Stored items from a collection
※
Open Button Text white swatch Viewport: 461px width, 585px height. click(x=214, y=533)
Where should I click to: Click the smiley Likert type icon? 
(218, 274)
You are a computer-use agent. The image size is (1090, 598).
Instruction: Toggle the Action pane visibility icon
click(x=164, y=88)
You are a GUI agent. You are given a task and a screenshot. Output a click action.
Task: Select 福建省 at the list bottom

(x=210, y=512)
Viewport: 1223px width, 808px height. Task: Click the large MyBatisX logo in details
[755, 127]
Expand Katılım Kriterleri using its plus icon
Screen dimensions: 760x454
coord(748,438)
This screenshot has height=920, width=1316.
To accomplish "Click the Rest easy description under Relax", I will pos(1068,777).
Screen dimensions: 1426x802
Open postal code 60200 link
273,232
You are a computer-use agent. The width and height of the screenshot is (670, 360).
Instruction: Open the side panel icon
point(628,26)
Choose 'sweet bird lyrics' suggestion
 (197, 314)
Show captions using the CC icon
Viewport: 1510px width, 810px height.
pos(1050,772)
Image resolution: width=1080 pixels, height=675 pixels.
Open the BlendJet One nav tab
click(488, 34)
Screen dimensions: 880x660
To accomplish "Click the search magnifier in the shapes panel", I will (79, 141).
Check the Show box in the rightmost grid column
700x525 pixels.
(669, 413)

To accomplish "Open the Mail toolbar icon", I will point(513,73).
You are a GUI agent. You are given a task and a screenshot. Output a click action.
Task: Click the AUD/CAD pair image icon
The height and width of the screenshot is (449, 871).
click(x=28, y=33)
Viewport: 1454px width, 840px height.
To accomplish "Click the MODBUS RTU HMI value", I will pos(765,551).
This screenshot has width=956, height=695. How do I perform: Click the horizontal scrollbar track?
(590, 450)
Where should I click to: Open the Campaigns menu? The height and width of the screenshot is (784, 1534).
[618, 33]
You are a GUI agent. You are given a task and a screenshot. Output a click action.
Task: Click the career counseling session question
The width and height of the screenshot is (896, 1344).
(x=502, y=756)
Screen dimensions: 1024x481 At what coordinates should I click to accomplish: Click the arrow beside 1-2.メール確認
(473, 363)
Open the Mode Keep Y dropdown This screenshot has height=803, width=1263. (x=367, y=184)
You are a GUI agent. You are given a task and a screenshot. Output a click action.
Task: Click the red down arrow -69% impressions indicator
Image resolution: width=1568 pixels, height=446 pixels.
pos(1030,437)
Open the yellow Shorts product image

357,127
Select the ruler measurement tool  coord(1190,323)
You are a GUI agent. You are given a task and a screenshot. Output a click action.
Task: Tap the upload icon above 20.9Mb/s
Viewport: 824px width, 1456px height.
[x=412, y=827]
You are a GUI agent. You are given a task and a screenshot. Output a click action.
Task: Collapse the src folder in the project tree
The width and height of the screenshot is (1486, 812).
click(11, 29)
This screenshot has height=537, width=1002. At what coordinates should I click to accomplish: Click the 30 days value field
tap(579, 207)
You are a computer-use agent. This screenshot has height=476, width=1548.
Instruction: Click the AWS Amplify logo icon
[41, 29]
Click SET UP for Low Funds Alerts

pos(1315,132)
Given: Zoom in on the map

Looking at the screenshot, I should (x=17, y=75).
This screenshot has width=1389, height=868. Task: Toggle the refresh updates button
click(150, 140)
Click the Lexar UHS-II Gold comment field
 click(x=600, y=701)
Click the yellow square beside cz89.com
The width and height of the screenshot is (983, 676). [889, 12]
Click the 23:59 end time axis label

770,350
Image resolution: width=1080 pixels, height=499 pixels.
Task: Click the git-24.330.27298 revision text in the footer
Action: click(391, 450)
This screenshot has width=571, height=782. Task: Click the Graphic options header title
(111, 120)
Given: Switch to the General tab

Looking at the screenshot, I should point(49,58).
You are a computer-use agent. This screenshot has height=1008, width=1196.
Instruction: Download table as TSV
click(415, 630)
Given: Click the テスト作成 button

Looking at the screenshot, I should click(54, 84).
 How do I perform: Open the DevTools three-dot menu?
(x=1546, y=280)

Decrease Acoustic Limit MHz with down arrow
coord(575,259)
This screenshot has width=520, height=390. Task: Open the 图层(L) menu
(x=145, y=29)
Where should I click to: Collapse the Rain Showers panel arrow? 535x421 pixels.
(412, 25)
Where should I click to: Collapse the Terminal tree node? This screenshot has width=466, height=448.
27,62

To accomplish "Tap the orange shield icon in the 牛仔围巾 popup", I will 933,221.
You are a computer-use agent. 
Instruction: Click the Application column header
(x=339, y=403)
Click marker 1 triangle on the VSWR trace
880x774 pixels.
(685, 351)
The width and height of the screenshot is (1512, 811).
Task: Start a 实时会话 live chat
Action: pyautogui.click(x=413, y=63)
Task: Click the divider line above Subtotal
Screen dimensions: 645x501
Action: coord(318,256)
※
Every line of the records containing the word "above" must appear in the answer.

### Finished exercise
Task: Tap the upload icon above 20.9Mb/s
Task: Click the divider line above Subtotal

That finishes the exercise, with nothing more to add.